◆ **Lesetext**:
┌────────
Giro d'Italia: Komplettes Gerolsteiner-Team feiert den Traum in Rosa

Hotton (dpa). Der Traum in Rosa geht weiter - Stefan Schumacher hat die Spitze im Gesamtklassement des 89. Giro d'Italia verteidigt.

Er wird das Rosa Trikot morgen auch in Italien tragen. Im Ziel der 4. Etappe in Belgien reichte dem 24-jährigen Radprofi des Gerolsteiner Teams gestern nach 193 Kilometern ein Platz im Hauptfeld. Den Tagessieg sicherte sich der Australier Robbie McEwen im Massensprint vor Olympiasieger Paolo Bettini (Italien). Olaf Pollack aus Kolkwitz wurde Fünfter. Heute ist beim Giro Ruhetag.
Der Name Schumacher steht seit Montag nicht mehr nur für deutsche Wertarbeit in der Formel 1. Stefan Schumacher führt nach seinem eindrucksvollen Etappensieg von Namur den Giro d'Italia im Rosa Trikot an und verzückt auch die Italiener. »Rad-Schumi triumphiert auch ohne Boxenstopp«, schrieb die »Gazzetta dello Sport« gestern. Das Verlagshaus organisiert das zweitwichtigste Etappenrennen der Welt, in dem vielleicht die Zukunft des deutschen Radsports begann. Der gelobte 24-Jährige blieb auch im Siegestaumel Realist: »Jan Ullrich ist der beste deutsche Radprofi«.
Nachdem er dem einheimischen Liebling Paolo Savoldelli am Montag das begehrte Kleidungsstück abgenommen hatte, rüstete Schumacher bei seiner Giro-Premiere zur Feier. Trotz besonderer Sponsoren-Verpflichtung griff der Mann in Rosa (»Ich werde hier oft gefragt, ob ich mit Michael Schumacher verwandt bin«) am Abend ausnahmsweise nicht zu Mineralwasser. Die Prosecco-Flaschen, die er zur Siegerehrung erhielt, wollte der Profi vom Team Gerolsteiner »nicht verkommen« lassen.
└────────
◆ **Arbeitsauftrag**: Wer gewann laut Lesetext die 4. Etappe im Massensprint? Die Datensätze sind eigenständiges Material und gehören nicht zum Lesetext.

◆ **Bereitgestellte Angaben**:
┌────────
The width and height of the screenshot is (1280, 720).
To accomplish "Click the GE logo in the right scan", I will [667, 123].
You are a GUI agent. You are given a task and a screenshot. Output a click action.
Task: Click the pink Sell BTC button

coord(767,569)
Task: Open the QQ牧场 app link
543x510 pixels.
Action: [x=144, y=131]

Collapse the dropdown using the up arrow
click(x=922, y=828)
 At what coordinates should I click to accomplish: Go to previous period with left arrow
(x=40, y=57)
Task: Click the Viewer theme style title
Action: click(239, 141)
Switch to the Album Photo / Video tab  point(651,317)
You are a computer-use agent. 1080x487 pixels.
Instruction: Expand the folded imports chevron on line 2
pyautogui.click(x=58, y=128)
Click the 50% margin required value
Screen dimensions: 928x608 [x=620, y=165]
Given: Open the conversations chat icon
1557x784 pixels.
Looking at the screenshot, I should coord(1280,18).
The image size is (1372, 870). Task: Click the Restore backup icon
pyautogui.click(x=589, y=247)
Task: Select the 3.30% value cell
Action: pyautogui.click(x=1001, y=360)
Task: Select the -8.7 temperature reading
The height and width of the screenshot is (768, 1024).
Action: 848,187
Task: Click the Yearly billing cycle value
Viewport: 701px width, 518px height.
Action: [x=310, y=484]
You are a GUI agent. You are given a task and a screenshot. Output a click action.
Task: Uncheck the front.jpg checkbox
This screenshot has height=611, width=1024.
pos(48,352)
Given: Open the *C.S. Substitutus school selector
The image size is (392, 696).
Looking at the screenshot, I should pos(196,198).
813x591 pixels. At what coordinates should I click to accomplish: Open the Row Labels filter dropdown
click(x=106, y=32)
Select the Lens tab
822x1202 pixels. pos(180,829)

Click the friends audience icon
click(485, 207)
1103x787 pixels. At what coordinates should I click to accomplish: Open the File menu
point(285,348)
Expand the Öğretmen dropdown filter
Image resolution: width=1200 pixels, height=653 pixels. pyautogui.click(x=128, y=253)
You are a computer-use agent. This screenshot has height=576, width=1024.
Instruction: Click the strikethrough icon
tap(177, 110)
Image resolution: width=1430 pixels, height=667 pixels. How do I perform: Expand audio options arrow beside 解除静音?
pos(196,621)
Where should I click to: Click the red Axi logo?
└────────
◆ **Lösung**: Der Australier Robbie McEwen.